Lorsque, il y a plus de trois ans, on avait chroniqué dans ces colonnes Electric circus, le précédent album de Common, on avait salué l’exercice de style néo-psychédélique, tout en en regrettant le caractère appliqué et scolaire. Confronté aujourd’hui à ce Be en forme de renaissance jazz-soul pitchée concoctée par le piéton de Jésus hip-hop de 2004, Kanye West, on peut reprendre presque exactement les mêmes critiques ; hélas, sans reprendre les fleurs qu’on avait lancé à Electric circus -à savoir cette tentative un peu folle de ressusciter le Black rock d’Hendrix ou de Prince, pour les auditeurs hip-hop de 2002 (depuis, les Outkast ont démontré que cette voie était loin d’être vaine).
Car ce que beaucoup ont reproché au précédent album de Common -cette volonté de rapprocher un certain rock aventureux des territoires ultra-codés du rap contemporain, au risque du n’importe quoi- était justement ce qui nous avait fait sauver ce disque ; et qui, après réécoute, nous fait encore ranger Electric circus parmi les disques injustement sous-estimés de l’histoire du rap, aux côtés des troisièmes De La Soul et Jungle Brothers ou des albums solo de Cee-Lo Green.
Cette bizarrerie, même forcée, est ce qui manque à Be, et c’est tout le problème. Qui est aussi, plus généralement, le problème de Kanye West, que le fantastique succès US de son album solo l’année dernière (The College drop-out) ne résoud pas, mais au contraire illustre : Kanye est un bon élève. Il est sûr de lui, a bien appris ses leçons (en l’occurrence, ses cours de Great black music), a des intentions positives, sait faire rire la classe et emballer les filles par-dessus le marché. Bref, c’est une tête à claques, auquel on préfèrera évidemment le cancre qui pue de la gueule Lil Jon ou le weirdo solitaire Edan. L’ennui c’est que Common est exactement pareil, et que l’association des deux ne forme pas cette Dream Team que leurs aficionados à bonnets en laine tricotée imaginent, mais un alliage de bons sentiments musicalement inoffensif.
Dès le début Kanye West plante le décor : clairement, les claviers jazz-rock de Be (Intro) évoquent davantage le Return to forever normalisé de Chick Corea que le Miles en liberté de Get up with it (ou, a fortiori, Mwandishi Herbie Hancock).

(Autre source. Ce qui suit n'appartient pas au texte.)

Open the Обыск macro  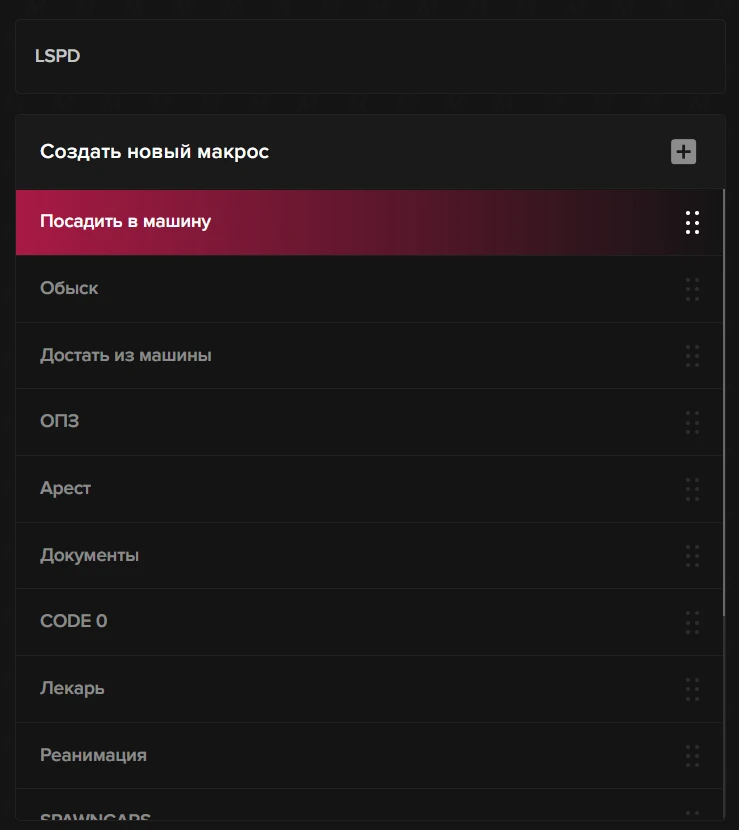[69, 288]
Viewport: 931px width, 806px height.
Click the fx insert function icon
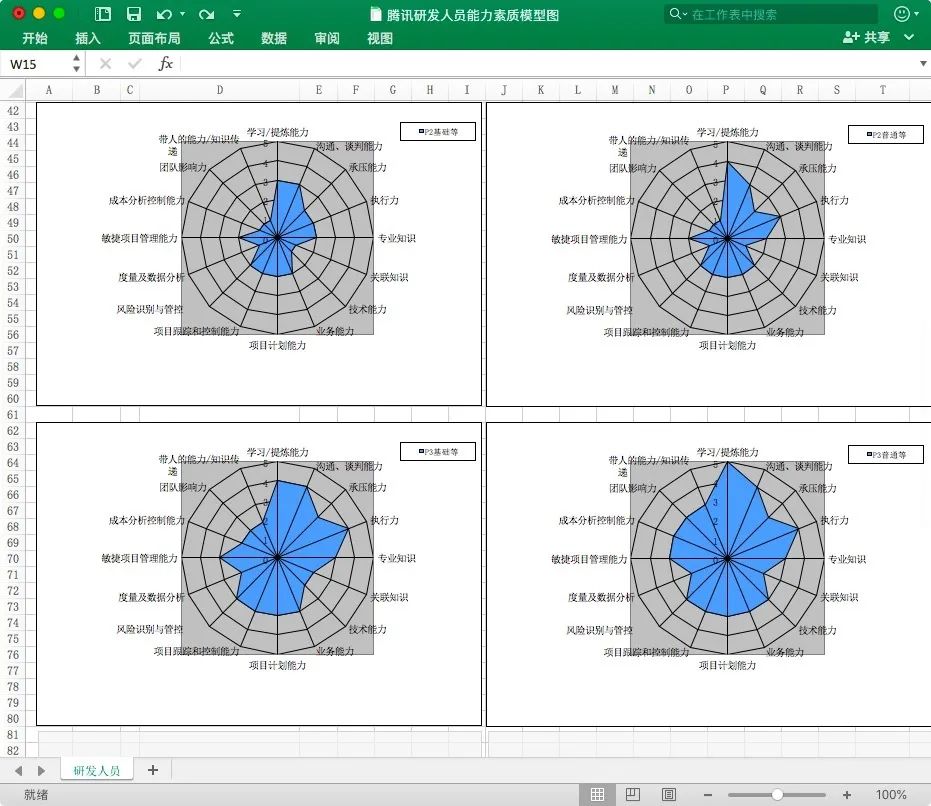point(166,64)
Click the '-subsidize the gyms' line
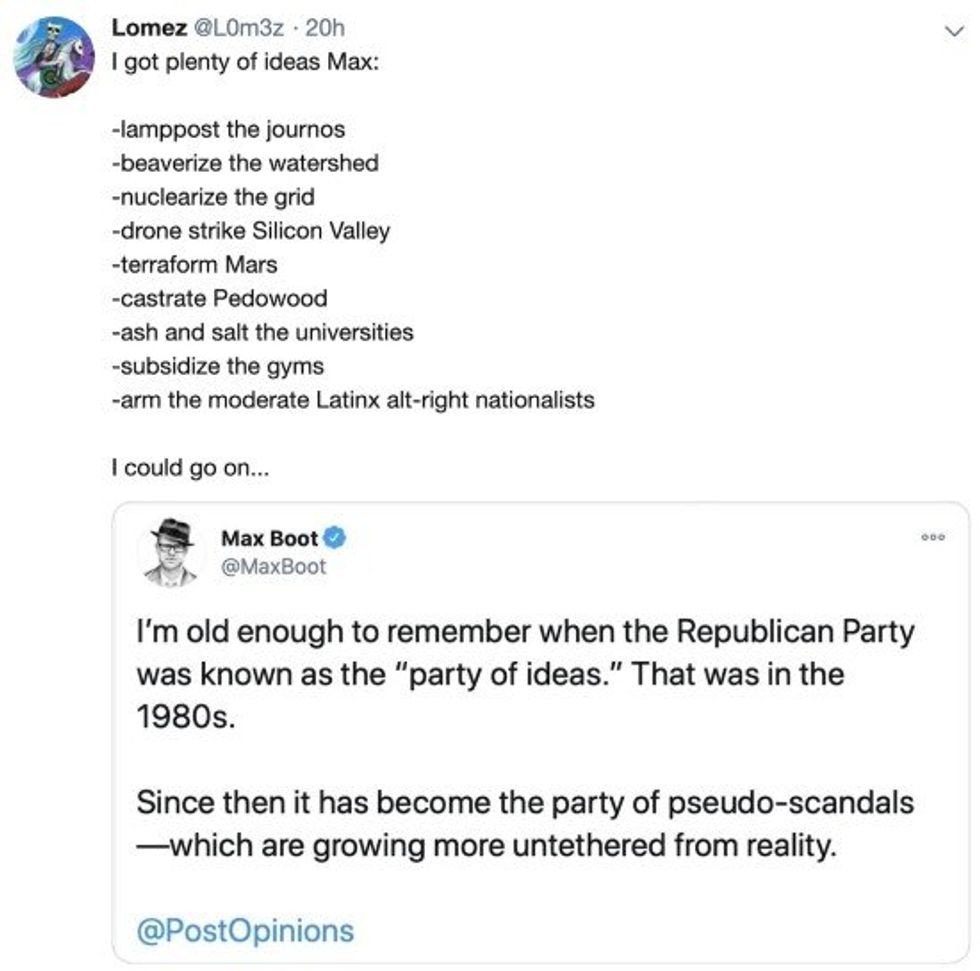The image size is (980, 971). [217, 366]
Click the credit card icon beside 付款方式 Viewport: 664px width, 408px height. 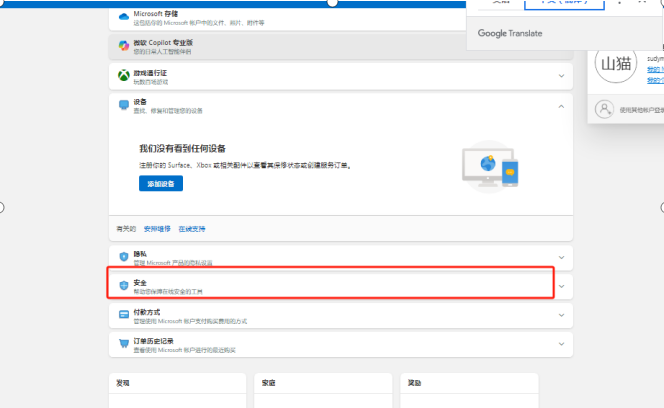(124, 314)
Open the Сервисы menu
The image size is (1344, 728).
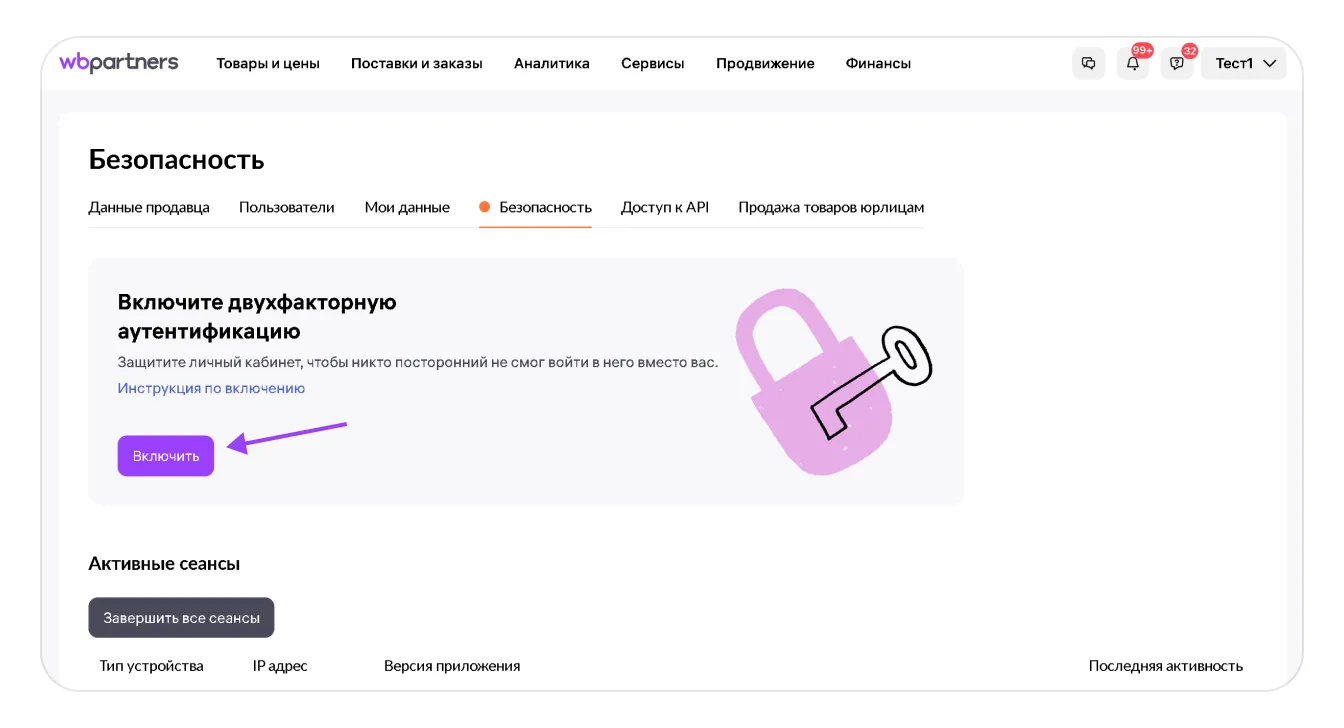[653, 63]
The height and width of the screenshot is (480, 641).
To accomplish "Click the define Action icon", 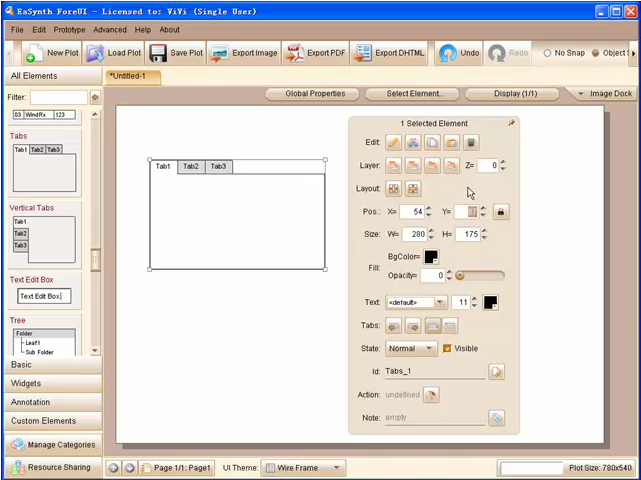I will pyautogui.click(x=430, y=395).
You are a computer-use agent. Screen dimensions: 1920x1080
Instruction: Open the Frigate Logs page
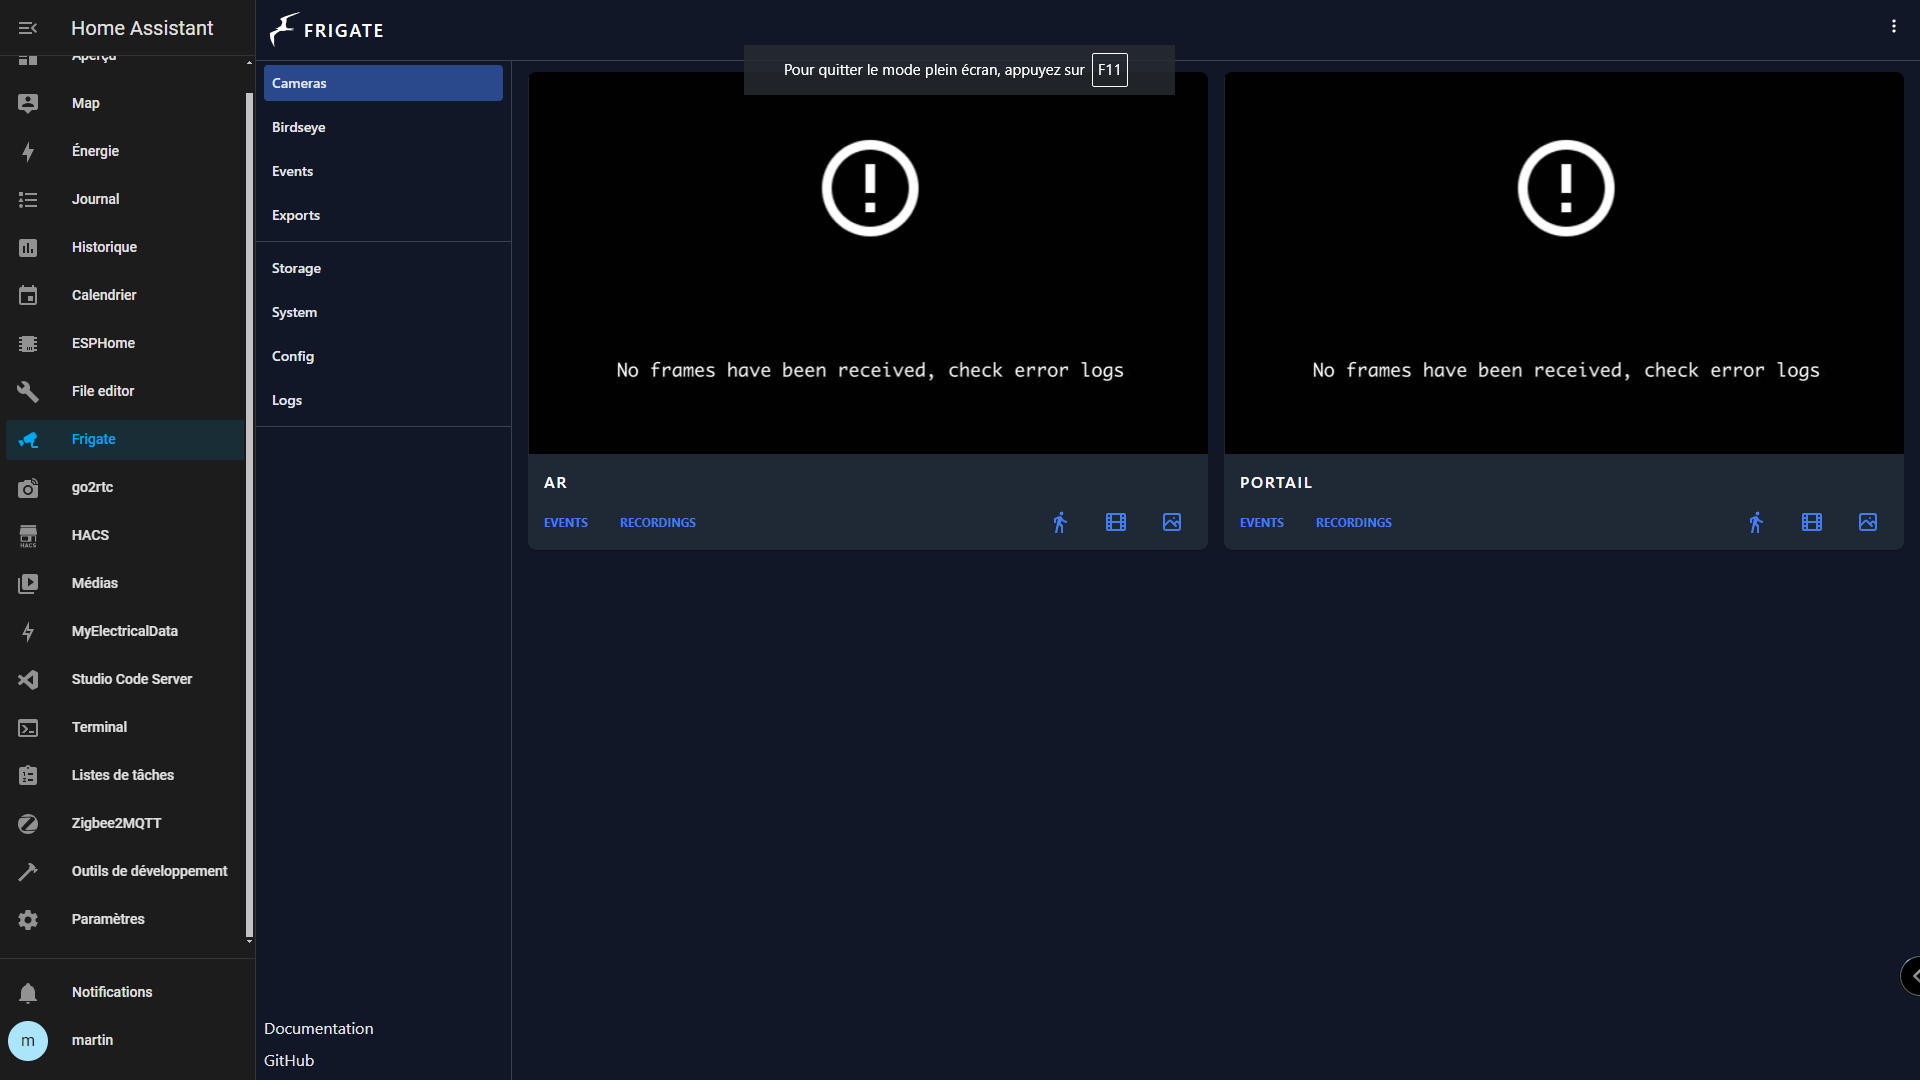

Et, après un détour bienvenu par ce coin d’la rue où les Last Poets distribuent leur sagesse urbaine (The Corner), la suite continue sur cette lancée apathique : si GO ! est relativement réussi dans son effort de recréer l’atmosphère alanguie des premiers Pete Rock & CL Smooth, Faithful et Testify sont du pur Kanye 2004, voix pitchées incluses, dont le systématisme sent trop la recette pour convaincre, tandis que l’extrait du Dave Chappelle Show The Food, censé illustrer la puissance live de Common, souligne surtout la platitude de la production de son nouveau mentor.
Dans leur registre soul laid-back très 70s, Real people et They say s’avèrent plus réussis (on entend même passer l’ombre de Marvin sur le refrain du second, sur lequel Kanye a invité son protégé John Legend), sans toutefois faire disparaître cette impression de redondance qui vous saisit dès les premières minutes de l’album, et sur laquelle il s’achève, avec ce It’s your world (part. 1&2) en forme de dissertation tiède sur le monde, la vie, les enfants, tout ça.
En fait, parce que Common a l’un des flows les plus « ligne claire » du hip-hop US, ce dont il a besoin pour ressortir, c’est au contraire d’une production qui tranche avec cette fluidité un peu morne -ce que ne lui offrent pas la plupart du temps les sons bien polis de Kanye West. Pour preuve, le titre le plus incisif de l’album est, assez logiquement, l’hommage scratché que le rapper, par ailleurs un peu plus abrasif qu’à l’accoutumée, rend à sa ville (Chi-city). Alors, bien plus que pour Electric circus, qui avait pour lui le fait d’oser vraiment quelque chose sur un nombre non négligeable de titres, on se prend à rêver de ce qu’un Madlib un peu concentré aurait pu faire de cet album. Et on se réécoute The Further adventures of Lord Quas, histoire de se rattraper en matière de bizarreries.